Back up and recover speech customer resources

The Speech service is available in various regions. Speech resource keys are tied to a single region. When you acquire a key, you select a specific region, where your data, model and deployments reside.

Datasets for customer-created data assets, such as customized speech models, custom voice fonts and speaker recognition voice profiles, are also available only within the service-deployed region. Such assets are:

Custom Speech

  • Training audio/text data
  • Test audio/text data
  • Customized speech models
  • Log data

Custom Voice

  • Training audio/text data
  • Test audio/text data
  • Custom voice fonts

Speaker Recognition

  • Speaker enrollment audio
  • Speaker voice signature

While some customers use our default endpoints to transcribe audio or standard voices for speech synthesis, other customers create assets for customization.

These assets are backed up regularly and automatically by the repositories themselves, so no data loss will occur if a region becomes unavailable. However, you must take steps to ensure service continuity if there's a region outage.

How to monitor service availability

If you use the default endpoints, you should configure your client code to monitor for errors. If errors persist, be prepared to redirect to another region where you have a Speech resource.

Follow these steps to configure your client to monitor for errors:

  1. Find the list of regionally available endpoints in our documentation.

  2. Select a primary and one or more secondary/backup regions from the list.

  3. From Azure portal, create Speech Service resources for each region.

  4. Each region has its own STS token service. For the primary region and any backup regions your client configuration file needs to know the:

  5. Configure your code to monitor for connectivity errors (typically connection timeouts and service unavailability errors). Here's sample code in C#: GitHub: Adding Sample for showing a possible candidate for switching regions.
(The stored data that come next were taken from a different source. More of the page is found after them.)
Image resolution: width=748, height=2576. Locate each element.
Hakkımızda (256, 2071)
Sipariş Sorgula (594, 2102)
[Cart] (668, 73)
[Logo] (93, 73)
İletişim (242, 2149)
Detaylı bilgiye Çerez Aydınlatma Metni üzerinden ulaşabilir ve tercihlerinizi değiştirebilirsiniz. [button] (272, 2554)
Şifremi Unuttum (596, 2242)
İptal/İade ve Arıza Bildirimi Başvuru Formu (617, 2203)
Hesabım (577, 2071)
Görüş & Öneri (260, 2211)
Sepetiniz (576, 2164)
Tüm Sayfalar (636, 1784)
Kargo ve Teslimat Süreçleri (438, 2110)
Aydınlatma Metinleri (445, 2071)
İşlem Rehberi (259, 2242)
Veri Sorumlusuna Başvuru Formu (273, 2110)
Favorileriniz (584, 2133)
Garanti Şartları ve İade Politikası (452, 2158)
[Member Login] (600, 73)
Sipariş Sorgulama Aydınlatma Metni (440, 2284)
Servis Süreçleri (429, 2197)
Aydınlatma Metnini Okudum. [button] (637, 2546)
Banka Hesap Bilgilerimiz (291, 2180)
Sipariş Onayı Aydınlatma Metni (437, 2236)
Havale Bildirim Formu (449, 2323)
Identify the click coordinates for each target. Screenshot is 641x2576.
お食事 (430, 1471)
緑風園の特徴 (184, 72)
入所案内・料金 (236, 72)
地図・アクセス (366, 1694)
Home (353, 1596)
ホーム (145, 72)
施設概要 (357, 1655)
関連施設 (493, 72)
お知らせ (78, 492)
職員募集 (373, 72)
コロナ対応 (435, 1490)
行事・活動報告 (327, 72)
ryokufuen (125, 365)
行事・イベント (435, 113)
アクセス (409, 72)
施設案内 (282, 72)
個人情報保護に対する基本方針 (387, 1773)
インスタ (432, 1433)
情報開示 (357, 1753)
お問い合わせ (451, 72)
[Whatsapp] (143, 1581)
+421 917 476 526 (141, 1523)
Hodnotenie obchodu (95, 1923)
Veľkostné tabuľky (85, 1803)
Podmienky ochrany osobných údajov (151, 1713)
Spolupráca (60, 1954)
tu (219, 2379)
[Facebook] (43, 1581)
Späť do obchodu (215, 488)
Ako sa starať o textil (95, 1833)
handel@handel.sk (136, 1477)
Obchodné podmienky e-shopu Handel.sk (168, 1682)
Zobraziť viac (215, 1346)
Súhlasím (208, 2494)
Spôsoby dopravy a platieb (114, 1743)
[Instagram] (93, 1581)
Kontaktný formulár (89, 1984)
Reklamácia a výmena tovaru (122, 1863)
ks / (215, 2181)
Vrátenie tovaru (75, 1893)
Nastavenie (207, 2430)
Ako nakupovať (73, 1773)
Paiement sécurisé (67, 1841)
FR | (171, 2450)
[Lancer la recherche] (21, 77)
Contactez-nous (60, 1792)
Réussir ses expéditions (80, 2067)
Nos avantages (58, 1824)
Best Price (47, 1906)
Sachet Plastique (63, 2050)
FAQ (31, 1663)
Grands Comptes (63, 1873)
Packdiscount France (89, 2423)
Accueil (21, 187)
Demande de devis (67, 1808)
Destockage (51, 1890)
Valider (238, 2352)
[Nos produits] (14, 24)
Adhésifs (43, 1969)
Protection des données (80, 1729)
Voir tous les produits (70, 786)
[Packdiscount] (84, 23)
    1. Since networks experience transient errors, for single connectivity issue occurrences, the suggestion is to retry.
    2. For persistence redirect traffic to the new STS token service and Speech service endpoint. (For Text-to-Speech, reference sample code: GitHub: TTS public voice switching region.

The recovery from regional failures for this usage type can be instantaneous and at a low cost. All that is required is the development of this functionality on the client side. The data loss that will incur assuming no backup of the audio stream will be minimal.

Custom endpoint recovery

Data assets, models or deployments in one region can't be made visible or accessible in any other region.

You should create Speech Service resources in both a main and a secondary region by following the same steps as used for default endpoints.

Custom Speech

Custom Speech Service doesn't support automatic failover. We suggest the following steps to prepare for manual or automatic failover implemented in your client code. In these steps, you replicate custom models in a secondary region. With this preparation, your client code can switch to a secondary region when the primary region fails.

  1. Create your custom model in one main region (Primary).
  2. Run the CopyModelToSubscriptionToSubscription operation to replicate the custom model to all prepared regions (Secondary).
  3. Go to Speech Studio to load the copied model and create a new endpoint in the secondary region. See how to deploy a new model in Deploy a Custom Speech model.
  4. Configure your client to fail over on persistent errors as with the default endpoints usage.

Your client code can monitor availability of your deployed models in your primary region, and redirect their audio traffic to the secondary region when the primary fails. If you don't require real-time failover, you can still follow these steps to prepare for a manual failover.

Offline failover

If you don't require real-time failover you can decide to import your data, create and deploy your models in the secondary region at a later time with the understanding that these tasks will take time to complete.

Failover time requirements

This section provides general guidance about timing. The times were recorded to estimate offline failover using a representative test data set.

  • Data upload to new region: 15mins
  • Acoustic/language model creation: 6 hours (depending on the data volume)
  • Model evaluation: 30 mins
  • Endpoint deployment: 10 mins
  • Model copy API call: 10 mins
  • Client code reconfiguration and deployment: Depending on the client system

It's nonetheless advisable to create keys for a primary and secondary region for production models with real-time requirements.

Custom Voice

Custom Voice doesn't support automatic failover. Handle real-time synthesis failures with these two options.

Option 1: Fail over to public voice in the same region.

When custom voice real-time synthesis fails, fail over to a public voice (client sample code: GitHub: custom voice failover to public voice).

Check the public voices available. You can also change the sample code above if you would like to fail over to a different voice or in a different region.

Option 2: Fail over to custom voice on another region.

  1. Create and deploy your custom voice in one main region (primary).

  2. Copy your custom voice model to another region (the secondary region) in Speech Studio.

  3. Go to Speech Studio and switch to the Speech resource in the secondary region. Load the copied model and create a new endpoint.

  4. Configure your client to fail over to the secondary region. See sample code in C#: GitHub: custom voice failover to secondary region.

Speaker Recognition

Speaker Recognition uses Azure paired regions to automatically fail over operations. Speaker enrollments and voice signatures are backed up regularly to prevent data loss and to be used if there's an outage.

During an outage, Speaker Recognition service will automatically fail over to a paired region and use the backed-up data to continue processing requests until the main region is back online.